Скачут по дорогам и бабьи артели. Луша в этом году составила рыболовную компанию с Фомочкой-Казачком и еще тремя вдовами и армейками — казачками, у которых мужья находятся на внешней службе. В законодательном постановлении уральской войсковой канцелярии был параграф, запрещающий женщинам багрить, но казак особо уважает родительниц. Помимо писанных уставов, он носит в себе неписанные, и они куда крепче всякого закона. Конечно же, никто не посмеет затронуть и обидеть женщину на льду во время рыболовного жара! Напротив, казак с охотою, хотя и непременно с ухмылкой, поможет ей. Еще бы. Ведь, у ней же нет хозяина!
Кони у большинства казаков в этом году недокормлены. Трав было мало, а муки в сено не подсыплешь, когда и самому приходится хлеб кусать с тревогою и расчетом.
Беднота не спешит в Уральск. Многие осаживаются в Свистунской станице и окружных, Кушумском и Наганском поселках, посылая за багренными печатками уполномоченного.
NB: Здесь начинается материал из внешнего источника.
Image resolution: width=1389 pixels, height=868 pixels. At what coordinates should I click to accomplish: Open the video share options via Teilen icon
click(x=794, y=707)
Дело в том, что первую, издавна «славущую» ятовь — Атамановскую — и часть Жемчужного яра казаки по старинно заведенному обычаю обязаны разбагривать не для себя и войска, а для царя и его челяди. Всю заловленную здесь красную рыбу у казаков забирают особо приставленные чиновники по баснословно низкой расценке: один рубль за яловую и два, редко три рубля за икряную, будь то даже осетр пяти пудов с двумя пудовыми пирогами черной икры, за которого по вольной цене казак получил бы больше двухсот рублей. Так уж лучше забагрить судачишку, сазанишка и даже поганого сомишку. Царь не жалует черной рыбы, ее не берут в презент…
Раньше казаки не только мирились с царским багреньем (по-старинному — высочайшим кусом), но даже почитали за честь для себя поймать и представить ко двору рыбищу покрупнее. Когда-то уральцы добровольно явились к царю Михаилу Федоровичу с рыбным подарком и поклоном «принять их под высокую руку». А теперь большинство смотрит на это, как на тяжелую повинность. Беднота уже начинает крепко поругиваться и всеми силами старается опоздать на царское багренье.
Всем стало известно особое в этом году постановление, вынесенное по настоянию наказного атамана выборными от станичных обществ:
«Для презентного багренья прежде всего разбагрить Жемчужную ятовь от Горошного ерика до учуга; если же рыбы, пойманной на этой ятови, будет недостаточно, то предоставить войсковому начальству для презента разбагрить еще Перевозную и Упор, назначив для Перевозной и Упора один день, затем и Козу, для багренья которой назначить отдельный день».
Багрить для царя целых три дня, когда на все багренье до Соколиного поселка отведено тринадцать-пятнадцать дней! Нет, этого еще никогда не было!